_INSTRUCTIONS FOR THE TASK_
Set down the entries below exactly, leaving out all images.

Stored data entries
┌──
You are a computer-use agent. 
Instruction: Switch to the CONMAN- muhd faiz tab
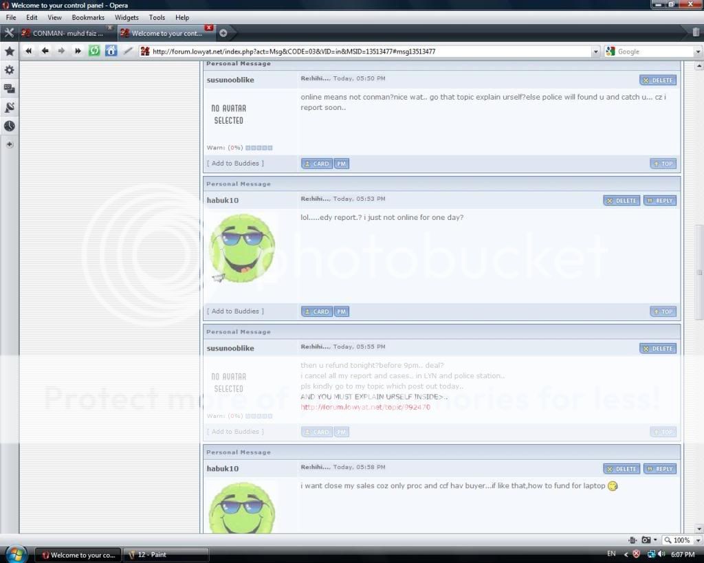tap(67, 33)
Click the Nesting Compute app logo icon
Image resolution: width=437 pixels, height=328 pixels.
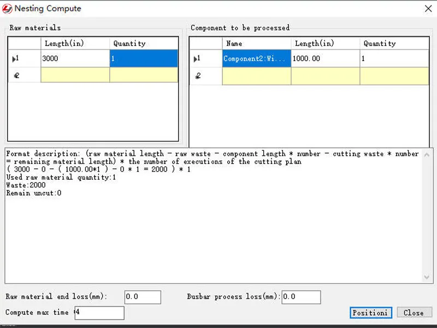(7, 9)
└──
_RESULT_
You are a computer-use agent. 
Instruction: Switch to the CONMAN- muhd faiz tab
tap(67, 33)
Click the Nesting Compute app logo icon
Image resolution: width=437 pixels, height=328 pixels.
(7, 9)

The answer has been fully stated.